Une priorité essentielle est d’améliorer la communication du risque radiologique en imagerie pédiatrique pour assurer un dialogue bénéfice-risque efficace et équilibré entre les prestataires de soins, les familles et les patients.
Une nouvelle publication de l’OMS, « Communiquer les risques d’irradiation en imagerie pédiatrique », aide les prestataires de soins de santé à communiquer les risques d’irradiation connus ou potentiels associés aux procédures d’imagerie pédiatrique. Le document propose plusieurs approches pour aider les professionnels de santé à répondre aux questions, telles que « Quelle quantité de rayonnements mon enfant va-t-il recevoir ? » et « Quelle quantité de rayonnements médicaux est trop importante ? »
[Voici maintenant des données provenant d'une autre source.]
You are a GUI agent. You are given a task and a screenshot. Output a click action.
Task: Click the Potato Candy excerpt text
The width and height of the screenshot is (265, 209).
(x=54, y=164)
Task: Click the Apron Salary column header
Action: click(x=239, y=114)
Communiquer les risques de rayonnement dans l’imagerie pédiatrique
En Ouganda, le Dr Kawooya et d’autres professionnels médicaux utilisent la nouvelle publication dans le cadre d’une campagne régionale visant à améliorer la radioprotection et à sensibiliser à l’élaboration de politiques et de réglementations nationales en matière de rayonnement.
Une campagne pour l’Afrique
Dans de nombreuses régions d’Afrique, la protection des patients contre les risques de rayonnement peut être un défi. Les directives relatives aux radiations sont souvent inadéquates et rarement respectées. La formation des professionnels médicaux n’est pas réglementée et les procédures de maintenance, de mise hors service et d’élimination des équipements de radiologie ne sont pas toujours suivies.
En février 2015, le Congrès panafricain de radiologie et d’imagerie a lancé AFROSAFE, une campagne visant à garantir que toutes les procédures médicales basées sur les rayonnements en Afrique sont nécessaires et réalisées en toute sécurité. Dans le cadre de cette campagne, les professionnels de la santé apprennent à mener des discussions sur les risques et les avantages de l’imagerie pédiatrique avec les patients et les familles en utilisant le nouvel outil de communication des risques de l’OMS.
« AFROSAFE rassemble la communauté médicale africaine dans la lutte pour assurer la sécurité radiologique », déclare le Dr Kawooya. « Le nouvel outil de l’OMS nous aidera à créer une plus grande sensibilisation aux risques associés à l’exposition aux rayonnements, et à utiliser développer les compétences de communication nécessaires pour faire passer les messages. »
Par le biais d’AFROSAFE Ouganda, le Dr Kawooya enseigne aux médecins et aux techniciens de son pays à améliorer la sécurité et la qualité de la radiologie. En novembre 2015, il a contribué à l’organisation de la première session de formation, à laquelle ont participé plus de 100 professionnels de la santé et défenseurs des patients ougandais.
L’une des sessions de formation, « To X-ray or not to X-ray », présentait différents scénarios de patients et demandait aux participants de discuter s’ils orientaient le patient vers l’imagerie médicale ou non. Ce scénario a rappelé aux professionnels médicaux les directives qu’ils devraient suivre pour protéger tous les patients.
« Nous encourageons les radiologues des hôpitaux de tout l’Ouganda à utiliser les directives d’orientation lorsqu’ils prennent des décisions concernant l’utilisation des radiations sur les enfants et leurs familles », déclare le Dr Kawooya. « Il est de notre responsabilité d’aider nos patients à prendre des décisions éclairées tout en assurant leur sécurité. »
Le nouvel outil de communication servira de base pour poursuivre le développement de paquets de formation visant à améliorer les compétences en communication des travailleurs de la santé, ainsi que de matériel de plaidoyer et d’information ciblant les patients, les parents, les membres de la famille et la communauté.